I so far had to rule out K9Key, and have tried contacting Darlene Devlin of Hudson Valley Police & Schutzhund Klub (Pine Bush, NY) but I'm still waiting to hear back from her and its been a few days now. I may call after a week has gone by. Many of the other clubs I've found are a great distance away (2 hours or more). or only have classes when I have work.

I was wondering if anyone knew either by mouth or website or experience, of good working clubs that offer classes, or even just training classes being offered somewhere in the tri-state area. I'm in Upstate NY in Orange County. Any information is greatly appreciated thanks in advance!


----------



## GatorDog

How far are you from Albany, NY? I could recommend you to some places around here if you're close.


----------



## Renoto

Hmm, Albany is about 2 hours up from me, I'm closer to Goshen/Montgomery NY but depending on if their close to Albany or where I'll definitely consider it!


----------



## PDFrogman

I am in Vernon NJ right outside of Warwick. Chris Brown in the Middletown Pet smart came highly recommended we start a puppy class next week I'll let you know how it goes


----------



## Renoto

Its funny you mention him, Chris Brown is a personal friend of mine and we worked at the same PetSmart for a long time. You are in good hands! But he isnt an IPO trainer, though I'll be asking him as well if he knows anyone. I'm trying to get as much feedback as possible and make sure I hit every angle.


----------



## PDFrogman

small world


----------



## Renoto

I know haha!

I was actually able to find a woman closer than 2 hours from me named Beth Bradley, and she offers IPO classes Sun and Fri for a good price. Anyone heard about/dealt with her before? I hear a lot of good things.

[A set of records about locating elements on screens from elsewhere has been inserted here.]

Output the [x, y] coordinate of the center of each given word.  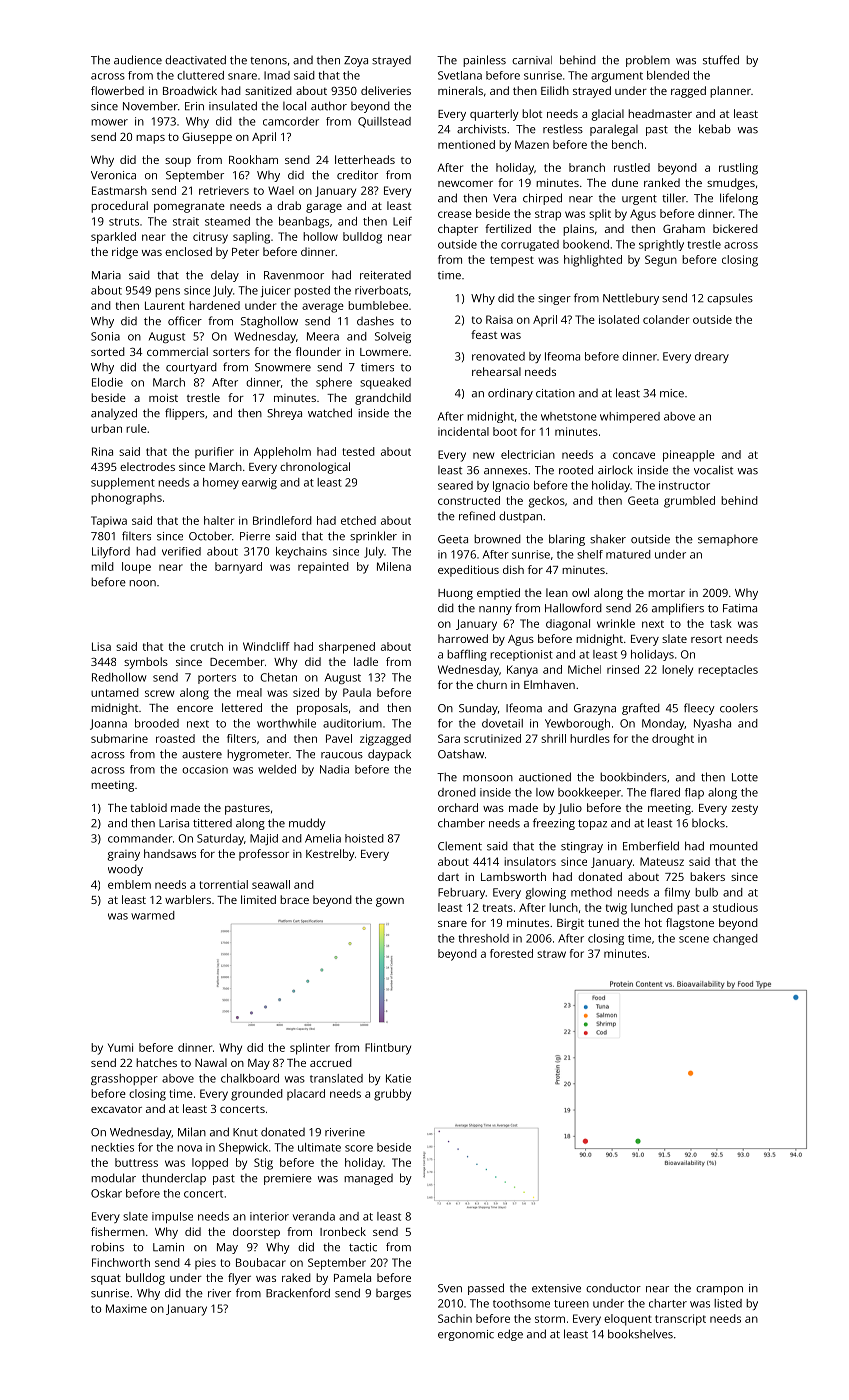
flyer [239, 1279]
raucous [342, 755]
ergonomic [466, 1335]
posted [312, 291]
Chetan [278, 677]
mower [109, 122]
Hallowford [573, 608]
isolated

Also spoke with Chris Brown again and he knows some people right in my area too, so thanks for mentioning him! Sometimes I forget what people I know actually do for a living haha!


----------



## PDFrogman

this guy is near Greenwood lake 
Professional Dog Trainer servicing the New York, New Jersey, Philadelphia area - obedience, protection, sport, Schutzhund
another option would be to give the NYPD K 9 unit a call they might have some guys that live in Orange county


I am going to train my pup to be my service dog I walk the Galleria mall and Rockaway mall with her at least 3-5X week, for a 4 month old pup she is very well behaved, last week I had her opening the handicapped door.
good luck


----------



## phgsd

I don't know if anyone would be interested in herding - but we have a nice herding group not too far away 
HGH Club Northeast - Knowlton, NJ


----------



## whisperg

Spent a full Sunday watching Beth and her students work their dogs. Everyone was super friendly and had only good things to say about Beth. She is 2 hours from me but I have considered making the trip just to train with her. Beth responds quickly to any questions you may have.


----------



## Luckshire

*Any Luck?*

Any luck finding a good trainer in the Hudson Valley?


----------



## VCViking

Renoto said:


> I know haha!
> 
> I was actually able to find a woman closer than 2 hours from me named Beth Bradley, and she offers IPO classes Sun and Fri for a good price. Anyone heard about/dealt with her before? I hear a lot of good things.
> 
> Also spoke with Chris Brown again and he knows some people right in my area too, so thanks for mentioning him! Sometimes I forget what people I know actually do for a living haha!


 
Any progress on any of these? I also live in Orange County.


----------